热门 Chrome 扩展陷 HTTP 和硬编码密钥双重漏洞

网络安全研究人员发现多款热门谷歌Chrome扩展存在严重安全隐患：通过HTTP明文传输数据并在代码中硬编码密钥，导致用户隐私与安全面临风险。赛门铁克安全技术响应团队研究员指出：“数款广泛使用的扩展通过未加密的HTTP协议传输敏感数据，以明文形式暴露浏览域名、设备ID、操作系统信息、使用分析数据乃至卸载记录。”

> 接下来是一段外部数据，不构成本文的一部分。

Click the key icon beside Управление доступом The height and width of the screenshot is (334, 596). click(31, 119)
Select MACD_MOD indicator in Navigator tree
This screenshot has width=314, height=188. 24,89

这种未加密的网络流量使其极易遭受中间人攻击（AitM）。恶意攻击者可在公共Wi-Fi等开放网络中拦截甚至篡改数据，引发更严重后果。以下为存在风险的扩展清单：

HTTP传输漏洞扩展

• SEMRush Rank
  
  （ID: idbhoeaiokcojcgappfigpifhpkjgmab）与PI Rank（ID: ccgdboldgdlngcgfdolahmiilojmfndl）：通过HTTP调用“rank.trellian[.]com”
• Browsec VPN
  
  （ID: omghfjlpggmjjaagoclmmobgdodcjboh）：卸载时通过HTTP访问卸载链接
• MSN新标签页
  
  （ID: lklfbkdigihjaaeamncibechhgalldgl）与MSN主页、必应搜索与新闻（ID: midiombanaceofjhodpdibeppmnamfcj）：通过HTTP向“g.ceipmsn[.]com”发送设备唯一标识符
• DualSafe密码管理器与数字保险库
  
  （ID: lgbjhdkjmpgjgcbcdlhkokkckpjmedgc）：向“stats.itopupdate[.]com”发送含扩展版本、浏览器语言等信息的HTTP请求

研究人员特别指出：“密码管理器使用未加密请求传输遥测数据，严重削弱用户对其安全性的信任。”

硬编码密钥风险扩展

• Online Security & Privacy
  
  （ID: gomekmidlodglbbmalcneegieacbdmki）、AVG Online Security（ID: nbmoafcmbajniiapeidgficgifbfmjfo）等：暴露Google Analytics 4密钥，攻击者可伪造数据推高分析成本
• Equatio数学工具
  
  （ID: hjngolefdpdnooamgdldlkjgmdcmcjnc）：嵌入Azure语音识别API密钥，可能导致开发者服务费用激增
• Awesome截屏工具
  
  （ID: nlipoenfbbikpbjkfpfillcgkoblgpmj）等：泄露AWS S3访问密钥，攻击者可非法上传文件
• Microsoft Editor编辑器
  
  （ID: gpaiobkfhnonedkhhfjpmhdalgeoebfa）：暴露遥测密钥“StatsApiKey”
• Antidote Connector
  
  （ID: lmbopdiikkamfphhgcckcjhojnokgfeo）：第三方库InboxSDK含硬编码API密钥（影响超90款扩展）
• Trust Wallet钱包
  
  （ID: egjidjbpglichdcondbcbdnbeeppgdph）：泄露法币通道API密钥，可伪造加密货币交易

攻击者利用这些密钥可能造成API服务费用暴涨、托管非法内容、伪造遥测数据等后果，甚至导致开发者账户被封禁。

研究人员强调：“从GA4密钥到Azure语音密钥，这些案例证明几行代码足以危及整个服务。核心解决方案是永远不要在客户端存储敏感凭证。”开发者应采取三项关键措施：

1. 全面启用HTTPS数据传输
2. 通过凭证管理服务在后端服务器安全存储密钥
3. 定期轮换密钥以降低风险

赛门铁克警告用户：“此类风险绝非理论假设——未加密流量极易被截获，数据可能用于用户画像分析、钓鱼攻击等定向攻击。建议立即卸载存在不安全调用的扩展程序，直至开发者完成修复。”该事件揭示关键教训：安装量或品牌知名度无法等同于安全实践水平，用户需严格审查扩展程序的协议类型与数据共享行为。